The Howard League for Penal Reform pointed out over 900 people have killed themselves in prisons in the last decade.
But suicides by people in the care of the prison service fell from 92 in 2007 to 56 in 2008.
Despite this the government’s record over the last ten years was condemned as a “shaming indictment of our penal system” by the Howard League’s director Frances Crook.
She suggested the overcrowded prison system – whose population hit a record high of 83,810 last year – was partly to blame for the high number of deaths.
“Staff and resources are strained to the limit coping with an ever-swelling prison population rife with mental health problems, drug and alcohol addiction and histories of neglect and abuse,” Ms Crook said.

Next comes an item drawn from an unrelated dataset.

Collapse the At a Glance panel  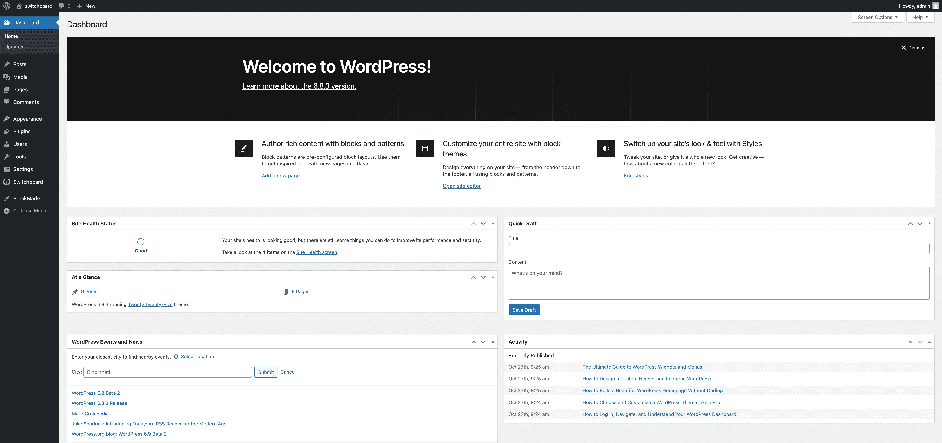click(x=492, y=277)
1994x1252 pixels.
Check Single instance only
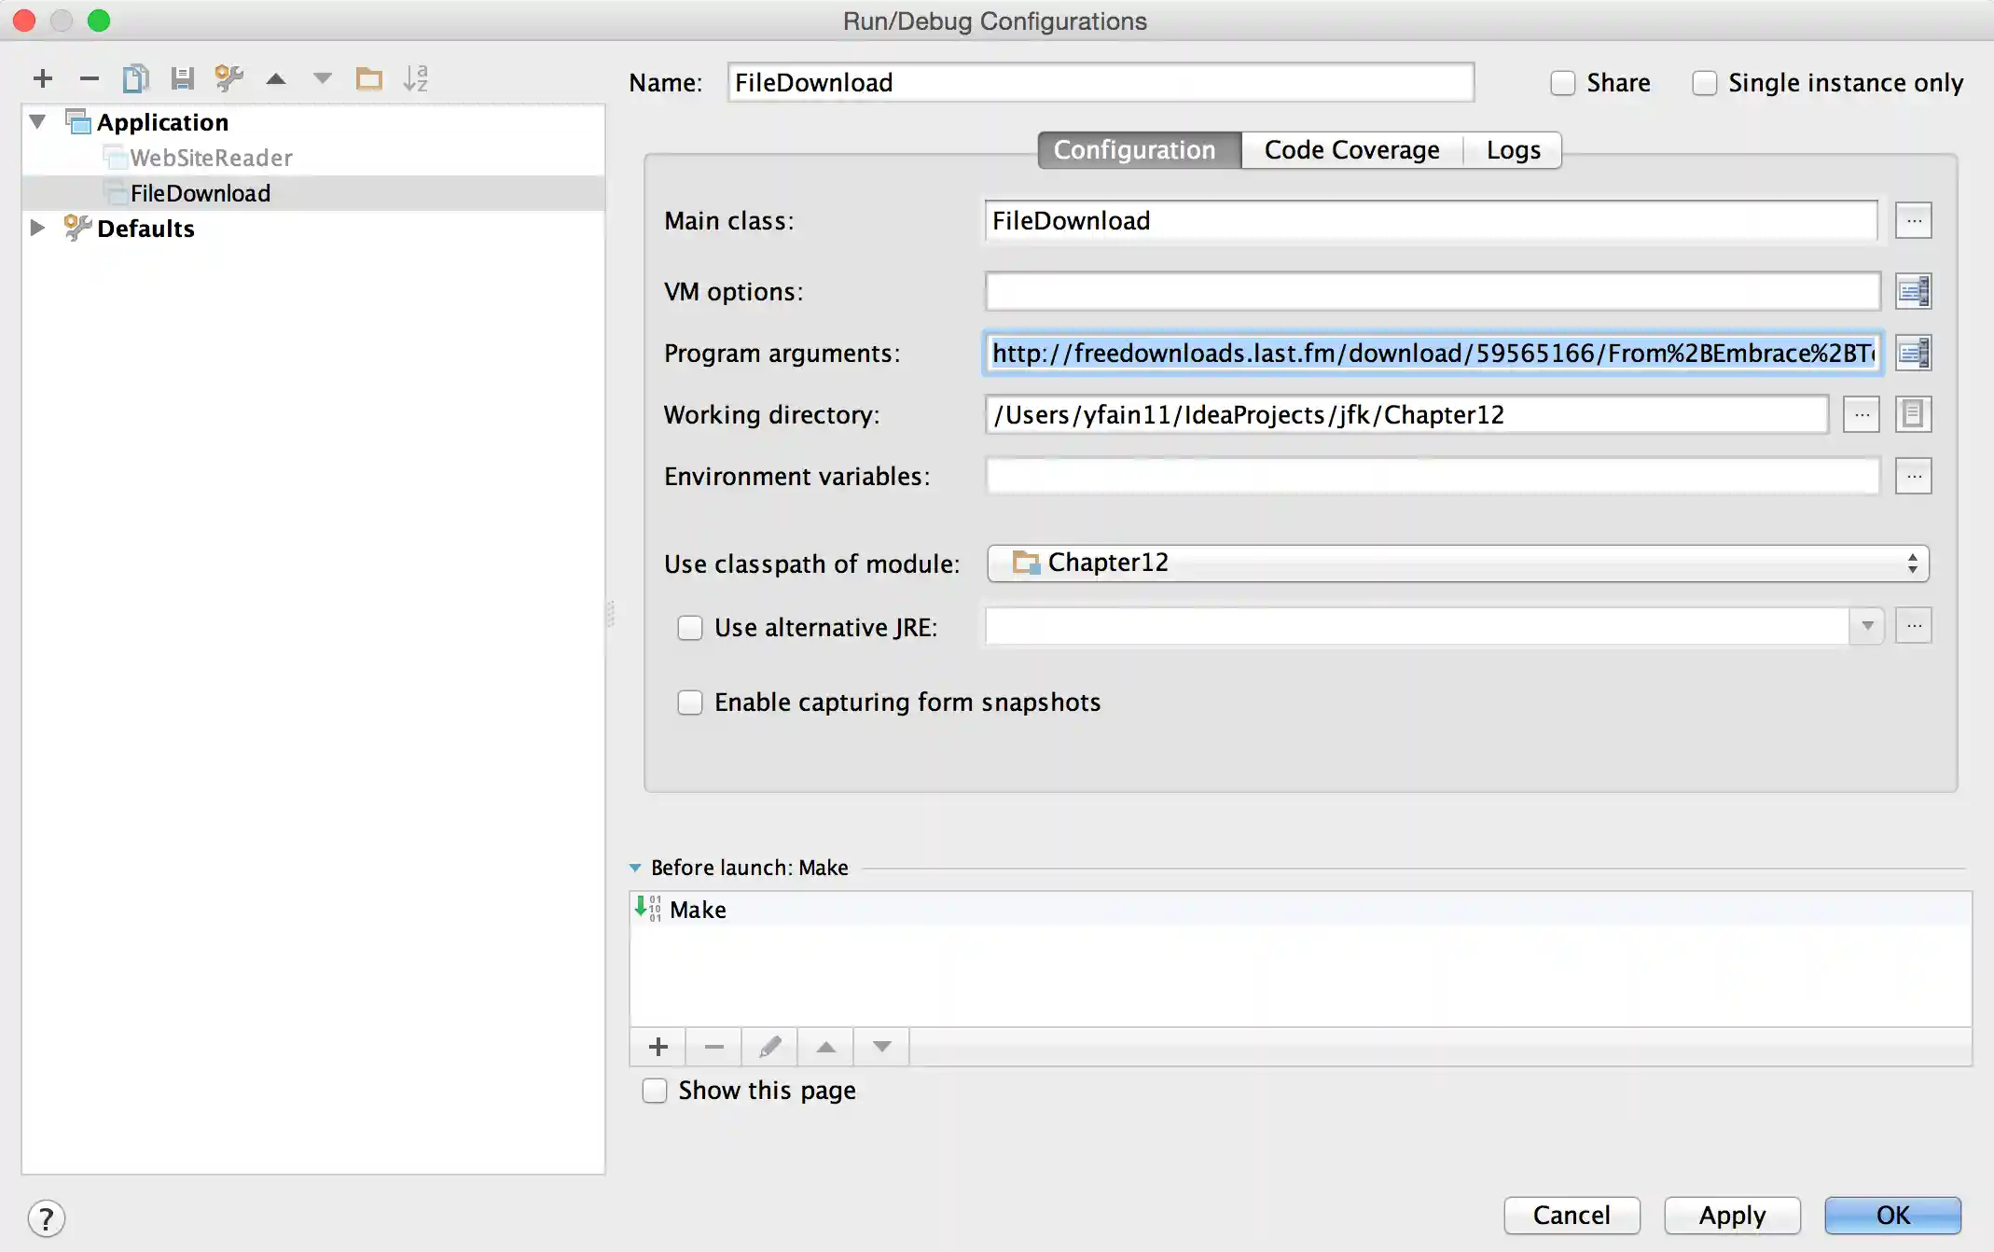pyautogui.click(x=1705, y=83)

“With the present level of overcrowding in our prisons, people are literally condemned to an early death, despite the best efforts of over-stretched prison staff.”
According to the Howard League’s figures there were 1,789 deaths in total in England and Wales’ prisons in the period 1998 to 2008.
And in 2008 only 11 of the 56 prisoners who killed themselves were being monitored on suicide watch.
Ms Crook added: “Each one of these deaths should sit uncomfortably on the consciences of the prison authorities.”